• **About this task**:
Transcribe the records from the line containing "Task: Open Сеть и Интернет section" onward, up to and including the final line, exactly and without anything else.

Stored entries:
⟨
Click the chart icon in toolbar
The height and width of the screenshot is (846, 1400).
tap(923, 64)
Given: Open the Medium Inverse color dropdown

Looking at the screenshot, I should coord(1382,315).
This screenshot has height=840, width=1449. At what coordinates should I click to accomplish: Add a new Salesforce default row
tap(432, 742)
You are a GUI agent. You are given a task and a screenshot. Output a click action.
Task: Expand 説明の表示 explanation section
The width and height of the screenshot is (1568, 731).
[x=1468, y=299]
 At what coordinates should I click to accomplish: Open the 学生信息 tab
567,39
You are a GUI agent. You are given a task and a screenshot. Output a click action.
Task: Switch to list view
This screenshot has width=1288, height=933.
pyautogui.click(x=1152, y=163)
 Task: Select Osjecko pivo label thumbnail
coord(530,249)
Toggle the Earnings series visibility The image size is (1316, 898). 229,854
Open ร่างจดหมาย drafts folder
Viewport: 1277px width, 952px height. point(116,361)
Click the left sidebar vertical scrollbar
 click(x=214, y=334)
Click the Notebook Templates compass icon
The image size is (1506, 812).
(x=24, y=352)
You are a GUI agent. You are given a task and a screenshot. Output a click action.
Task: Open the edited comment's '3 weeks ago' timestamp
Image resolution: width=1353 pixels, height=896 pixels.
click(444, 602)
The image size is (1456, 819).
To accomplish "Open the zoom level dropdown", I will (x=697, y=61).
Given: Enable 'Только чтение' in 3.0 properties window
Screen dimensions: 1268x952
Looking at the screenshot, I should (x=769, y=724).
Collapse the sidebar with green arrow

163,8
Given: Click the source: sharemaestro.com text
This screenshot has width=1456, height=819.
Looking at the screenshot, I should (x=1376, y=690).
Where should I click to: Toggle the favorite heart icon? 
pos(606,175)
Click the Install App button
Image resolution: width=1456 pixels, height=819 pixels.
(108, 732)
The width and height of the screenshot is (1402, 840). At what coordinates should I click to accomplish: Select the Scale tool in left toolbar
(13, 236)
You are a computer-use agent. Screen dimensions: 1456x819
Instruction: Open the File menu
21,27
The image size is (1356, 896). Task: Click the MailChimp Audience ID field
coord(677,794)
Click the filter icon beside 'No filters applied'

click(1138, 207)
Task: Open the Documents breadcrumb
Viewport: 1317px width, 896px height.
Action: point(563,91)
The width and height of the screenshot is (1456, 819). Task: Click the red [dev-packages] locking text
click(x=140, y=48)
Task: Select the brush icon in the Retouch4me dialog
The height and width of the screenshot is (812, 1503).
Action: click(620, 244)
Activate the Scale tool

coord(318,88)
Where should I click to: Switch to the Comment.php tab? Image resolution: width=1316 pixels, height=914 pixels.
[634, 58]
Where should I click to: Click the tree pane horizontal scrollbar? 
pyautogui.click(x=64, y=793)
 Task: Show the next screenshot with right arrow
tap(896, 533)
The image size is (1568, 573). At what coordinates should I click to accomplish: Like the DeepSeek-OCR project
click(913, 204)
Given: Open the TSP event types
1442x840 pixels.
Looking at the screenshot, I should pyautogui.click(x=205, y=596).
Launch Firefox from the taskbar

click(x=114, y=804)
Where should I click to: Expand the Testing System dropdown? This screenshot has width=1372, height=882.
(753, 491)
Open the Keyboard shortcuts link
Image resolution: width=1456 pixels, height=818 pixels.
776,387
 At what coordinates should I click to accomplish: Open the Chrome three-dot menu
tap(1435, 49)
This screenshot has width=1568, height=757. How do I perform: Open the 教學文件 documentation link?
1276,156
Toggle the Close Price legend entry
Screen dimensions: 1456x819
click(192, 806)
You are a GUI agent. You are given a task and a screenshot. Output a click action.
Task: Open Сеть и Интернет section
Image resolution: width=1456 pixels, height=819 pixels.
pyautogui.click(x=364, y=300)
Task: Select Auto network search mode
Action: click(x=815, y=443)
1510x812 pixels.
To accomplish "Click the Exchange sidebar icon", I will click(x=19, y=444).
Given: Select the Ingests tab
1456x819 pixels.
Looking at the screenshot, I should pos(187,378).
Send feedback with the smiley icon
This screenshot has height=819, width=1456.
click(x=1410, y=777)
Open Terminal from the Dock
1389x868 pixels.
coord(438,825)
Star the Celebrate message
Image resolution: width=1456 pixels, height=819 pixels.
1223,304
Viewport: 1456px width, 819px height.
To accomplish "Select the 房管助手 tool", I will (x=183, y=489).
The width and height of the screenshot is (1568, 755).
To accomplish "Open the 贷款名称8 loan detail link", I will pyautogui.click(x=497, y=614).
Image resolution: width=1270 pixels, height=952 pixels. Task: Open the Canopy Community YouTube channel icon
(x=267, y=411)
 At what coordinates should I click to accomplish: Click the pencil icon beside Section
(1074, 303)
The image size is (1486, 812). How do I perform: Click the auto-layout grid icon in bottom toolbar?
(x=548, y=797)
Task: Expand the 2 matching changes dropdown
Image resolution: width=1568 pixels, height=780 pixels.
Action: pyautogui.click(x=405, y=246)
⟩
• **Response**:
Task: Open Сеть и Интернет section
Image resolution: width=1456 pixels, height=819 pixels.
pyautogui.click(x=364, y=300)
Task: Select Auto network search mode
Action: click(x=815, y=443)
1510x812 pixels.
To accomplish "Click the Exchange sidebar icon", I will click(x=19, y=444).
Given: Select the Ingests tab
1456x819 pixels.
Looking at the screenshot, I should pos(187,378).
Send feedback with the smiley icon
This screenshot has height=819, width=1456.
click(x=1410, y=777)
Open Terminal from the Dock
1389x868 pixels.
coord(438,825)
Star the Celebrate message
Image resolution: width=1456 pixels, height=819 pixels.
1223,304
Viewport: 1456px width, 819px height.
To accomplish "Select the 房管助手 tool", I will (x=183, y=489).
The width and height of the screenshot is (1568, 755).
To accomplish "Open the 贷款名称8 loan detail link", I will pyautogui.click(x=497, y=614).
Image resolution: width=1270 pixels, height=952 pixels. Task: Open the Canopy Community YouTube channel icon
(x=267, y=411)
 At what coordinates should I click to accomplish: Click the pencil icon beside Section
(1074, 303)
The image size is (1486, 812). How do I perform: Click the auto-layout grid icon in bottom toolbar?
(x=548, y=797)
Task: Expand the 2 matching changes dropdown
Image resolution: width=1568 pixels, height=780 pixels.
Action: pyautogui.click(x=405, y=246)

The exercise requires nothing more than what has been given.